# WORK TASK:
Please transcribe the Wesleyan Class of 2014 admissions article in full, word for word.

# PAGE EXCERPT:
Admitted Class of 2014 Most Selective Ever

David PesciApril 21, 20103min
Wesleyan offered admission to 2,125 students to join the Class of 2014. About 500 admitted students sampled "all-things Wesleyan" during WesFest April 15-17. Pictured is a WesFest picnic on April 16.

This year Wesleyan received 10,656 applications to join the university’s class of 2014, an increase of nearly 6 percent from last year. Of those, 2,125 or just under 20 percent, were offered admission, giving Wesleyan its most selective admission cycle on record.

“This is a really superb and exciting group of students who are poised to join the Wesleyan community,” says Nancy Hargrave Meislahn, dean of admission and financial aid. “We had another significant increase in the overall number of applications this year and we had to make a lot of difficult decisions. But the students we chose were absolutely the best match for Wesleyan.”

Some of the highlights of the admitted class include:

– Nearly 14 percent are the first in their family to attend a four-year college or university.

– More than a third are from ethnic and racial backgrounds that are under-represented in higher education.

# INFORMATION:

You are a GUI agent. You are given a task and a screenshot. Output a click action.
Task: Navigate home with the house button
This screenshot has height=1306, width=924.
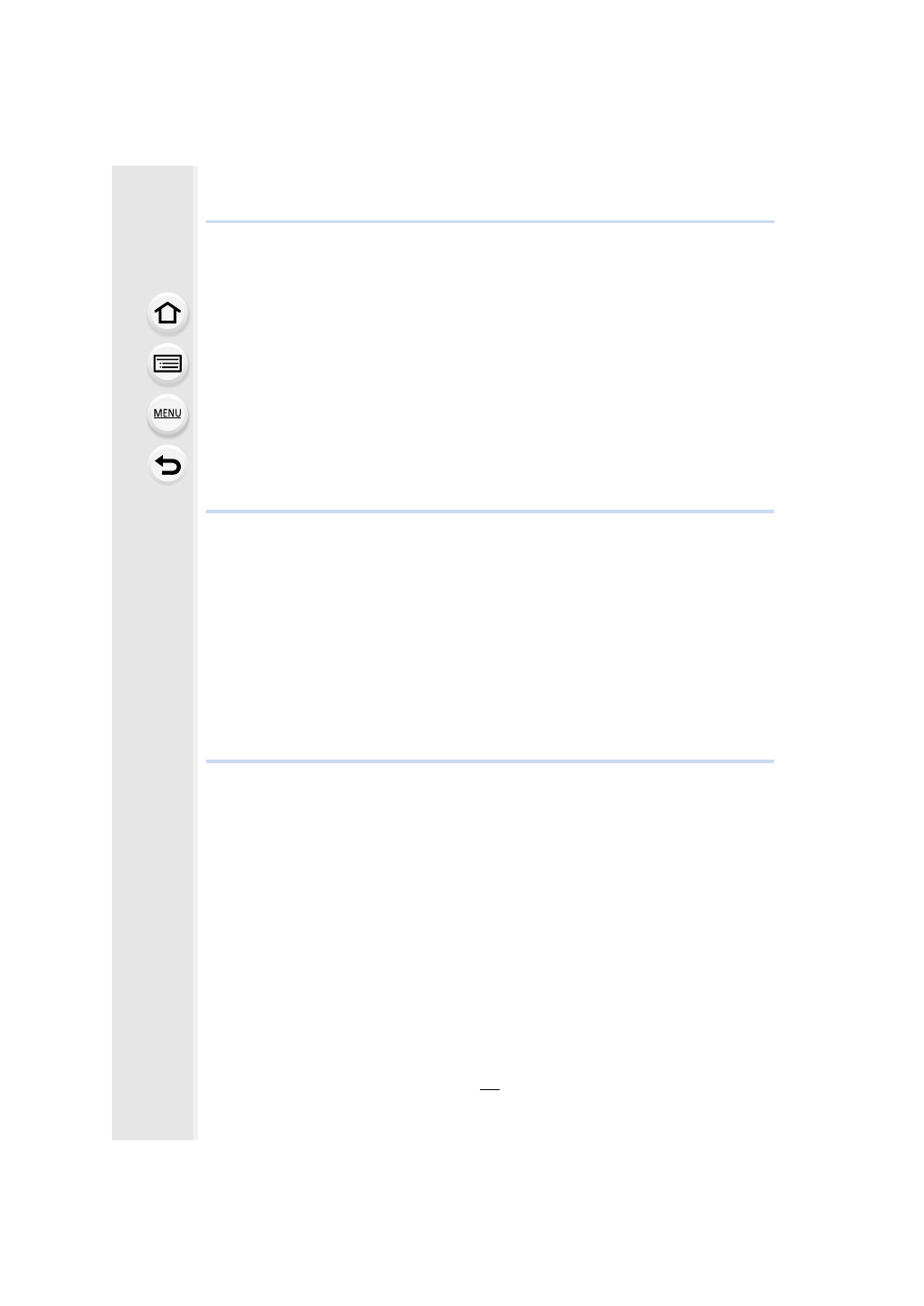click(x=167, y=314)
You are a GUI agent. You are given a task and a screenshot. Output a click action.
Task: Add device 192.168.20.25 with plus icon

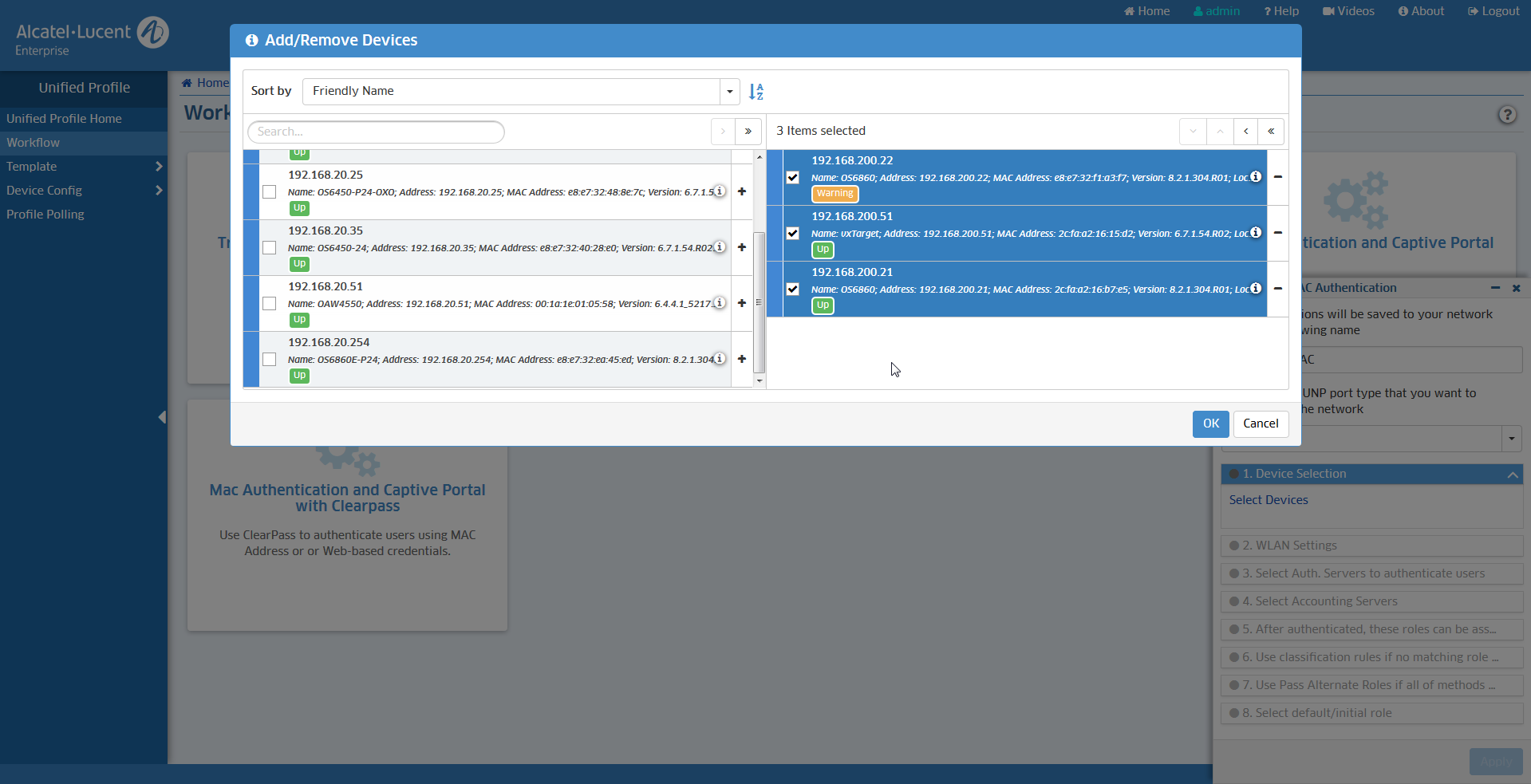tap(741, 191)
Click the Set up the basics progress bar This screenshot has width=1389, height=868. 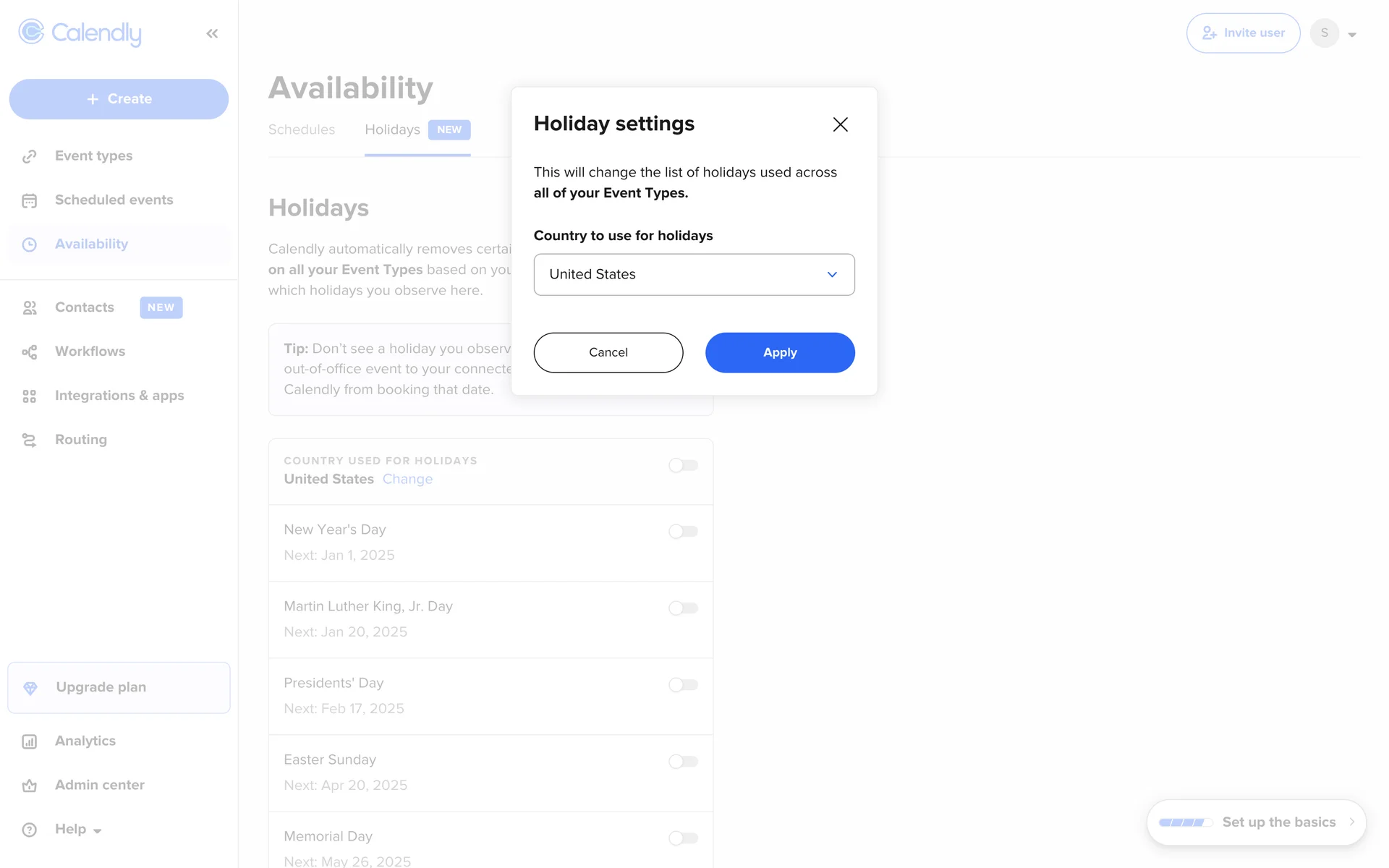point(1185,822)
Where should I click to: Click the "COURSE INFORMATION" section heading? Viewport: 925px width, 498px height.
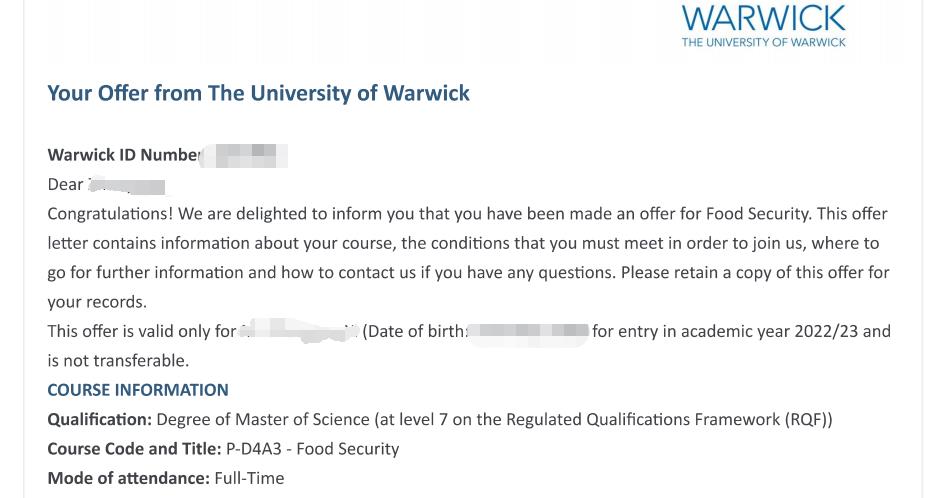138,389
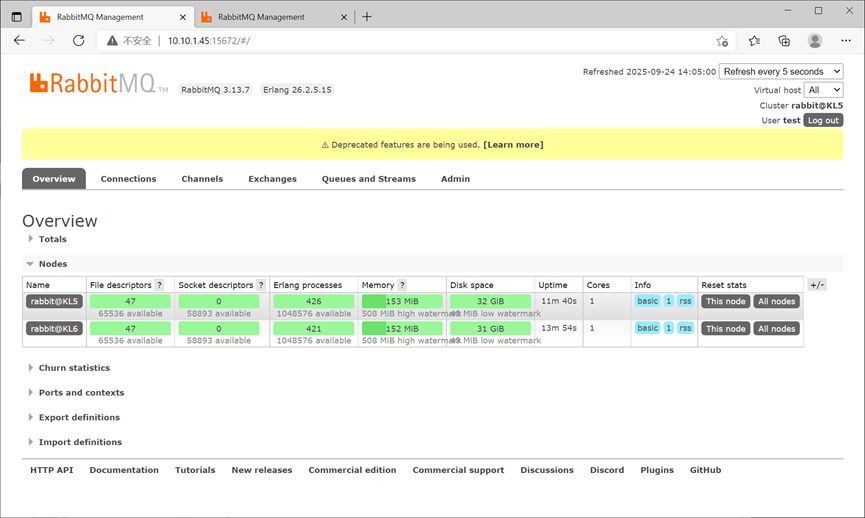
Task: Toggle node columns with the +/- button
Action: pos(817,285)
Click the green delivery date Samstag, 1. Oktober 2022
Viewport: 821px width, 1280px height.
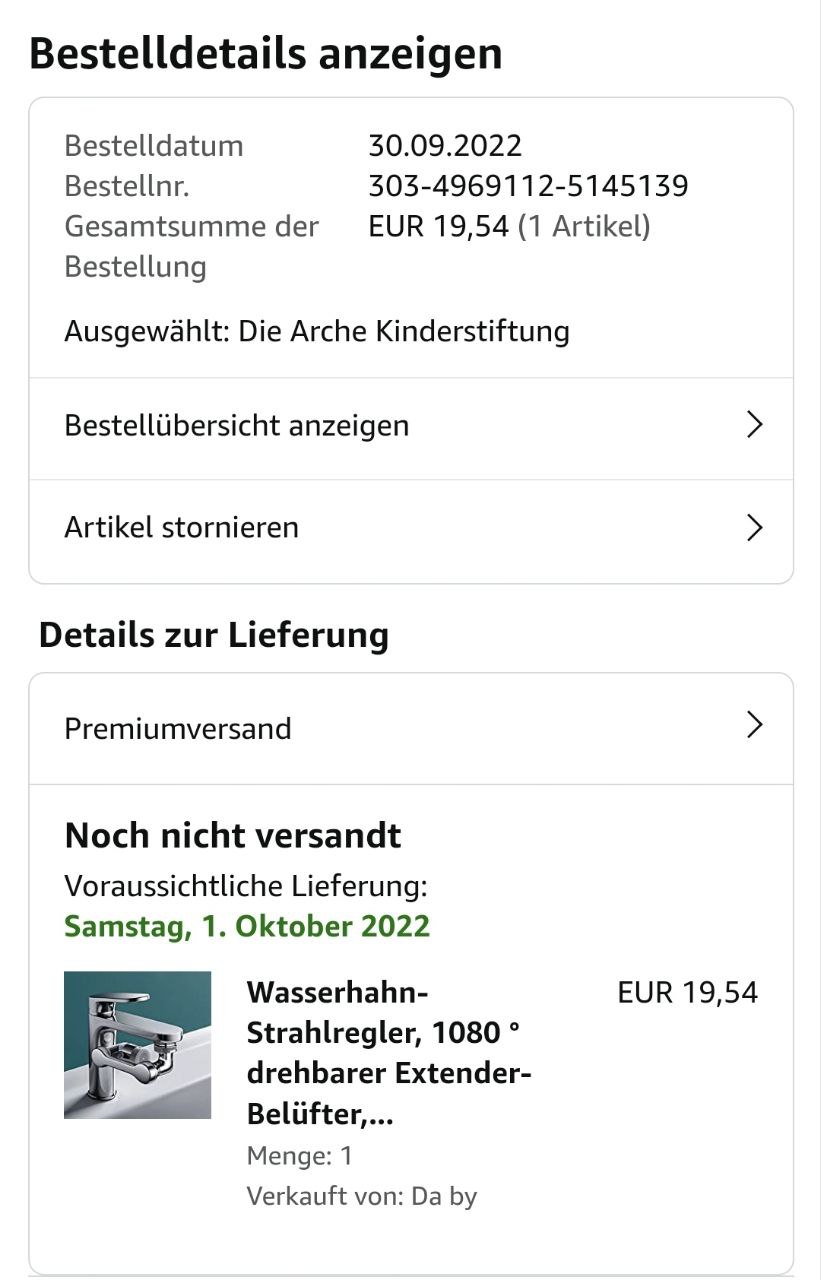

# RESPONSE:
Admitted Class of 2014 Most Selective Ever

David PesciApril 21, 20103min
Wesleyan offered admission to 2,125 students to join the Class of 2014. About 500 admitted students sampled "all-things Wesleyan" during WesFest April 15-17. Pictured is a WesFest picnic on April 16.

This year Wesleyan received 10,656 applications to join the university’s class of 2014, an increase of nearly 6 percent from last year. Of those, 2,125 or just under 20 percent, were offered admission, giving Wesleyan its most selective admission cycle on record.

“This is a really superb and exciting group of students who are poised to join the Wesleyan community,” says Nancy Hargrave Meislahn, dean of admission and financial aid. “We had another significant increase in the overall number of applications this year and we had to make a lot of difficult decisions. But the students we chose were absolutely the best match for Wesleyan.”

Some of the highlights of the admitted class include:

– Nearly 14 percent are the first in their family to attend a four-year college or university.

– More than a third are from ethnic and racial backgrounds that are under-represented in higher education.